Pull every "Policy" line out of the data below.

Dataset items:
------------

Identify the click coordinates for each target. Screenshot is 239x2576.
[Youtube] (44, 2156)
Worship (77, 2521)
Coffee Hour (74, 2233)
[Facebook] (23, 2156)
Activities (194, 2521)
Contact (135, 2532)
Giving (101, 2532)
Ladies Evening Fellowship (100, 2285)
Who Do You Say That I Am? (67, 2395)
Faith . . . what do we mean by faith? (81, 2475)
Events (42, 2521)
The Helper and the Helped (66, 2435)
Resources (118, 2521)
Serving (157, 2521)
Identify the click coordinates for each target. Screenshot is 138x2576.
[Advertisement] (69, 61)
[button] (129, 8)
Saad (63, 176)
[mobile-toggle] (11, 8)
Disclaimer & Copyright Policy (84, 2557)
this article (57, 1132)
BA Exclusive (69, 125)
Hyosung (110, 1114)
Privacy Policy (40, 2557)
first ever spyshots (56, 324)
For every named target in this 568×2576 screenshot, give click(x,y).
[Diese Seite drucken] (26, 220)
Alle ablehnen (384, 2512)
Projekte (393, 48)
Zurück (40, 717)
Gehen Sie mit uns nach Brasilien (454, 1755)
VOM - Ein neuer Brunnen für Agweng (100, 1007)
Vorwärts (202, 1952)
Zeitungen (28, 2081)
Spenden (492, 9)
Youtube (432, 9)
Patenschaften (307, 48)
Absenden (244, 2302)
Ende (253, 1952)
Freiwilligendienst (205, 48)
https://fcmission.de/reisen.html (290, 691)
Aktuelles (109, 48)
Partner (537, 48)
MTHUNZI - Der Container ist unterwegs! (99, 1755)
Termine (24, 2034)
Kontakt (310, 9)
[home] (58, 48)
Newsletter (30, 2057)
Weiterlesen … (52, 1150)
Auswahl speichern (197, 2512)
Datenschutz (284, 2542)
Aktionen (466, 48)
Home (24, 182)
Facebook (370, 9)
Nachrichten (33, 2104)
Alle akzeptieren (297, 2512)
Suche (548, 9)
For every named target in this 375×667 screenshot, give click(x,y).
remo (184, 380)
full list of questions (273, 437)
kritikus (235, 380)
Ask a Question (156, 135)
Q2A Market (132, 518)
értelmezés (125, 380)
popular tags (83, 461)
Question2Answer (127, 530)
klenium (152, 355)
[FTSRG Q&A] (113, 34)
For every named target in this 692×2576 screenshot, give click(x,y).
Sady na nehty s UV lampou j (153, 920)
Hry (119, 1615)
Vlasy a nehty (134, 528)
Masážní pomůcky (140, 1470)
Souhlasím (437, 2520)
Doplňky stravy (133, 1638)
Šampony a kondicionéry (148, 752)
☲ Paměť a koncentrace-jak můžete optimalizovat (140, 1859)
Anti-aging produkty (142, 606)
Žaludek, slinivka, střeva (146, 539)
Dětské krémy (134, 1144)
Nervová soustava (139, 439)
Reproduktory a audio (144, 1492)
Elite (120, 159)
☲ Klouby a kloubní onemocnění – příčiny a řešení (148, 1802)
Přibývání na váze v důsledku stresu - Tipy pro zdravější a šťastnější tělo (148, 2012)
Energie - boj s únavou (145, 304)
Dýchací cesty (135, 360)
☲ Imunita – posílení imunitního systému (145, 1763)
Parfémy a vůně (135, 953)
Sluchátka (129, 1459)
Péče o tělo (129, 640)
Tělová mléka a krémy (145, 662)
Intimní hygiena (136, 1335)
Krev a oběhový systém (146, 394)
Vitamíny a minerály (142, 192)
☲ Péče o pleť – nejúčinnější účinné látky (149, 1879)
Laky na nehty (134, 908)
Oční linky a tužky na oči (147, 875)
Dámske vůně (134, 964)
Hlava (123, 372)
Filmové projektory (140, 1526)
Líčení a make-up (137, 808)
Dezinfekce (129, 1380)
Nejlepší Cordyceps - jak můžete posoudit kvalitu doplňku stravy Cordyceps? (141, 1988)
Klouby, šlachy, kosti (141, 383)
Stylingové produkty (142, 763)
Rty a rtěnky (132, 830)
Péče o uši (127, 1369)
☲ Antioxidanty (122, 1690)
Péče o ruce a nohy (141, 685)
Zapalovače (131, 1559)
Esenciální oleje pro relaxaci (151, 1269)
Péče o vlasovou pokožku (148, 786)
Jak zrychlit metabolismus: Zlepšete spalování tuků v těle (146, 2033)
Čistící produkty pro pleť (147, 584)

------------

- _SOLUTION_:
Disclaimer & Copyright Policy (84, 2557)
Privacy Policy (40, 2557)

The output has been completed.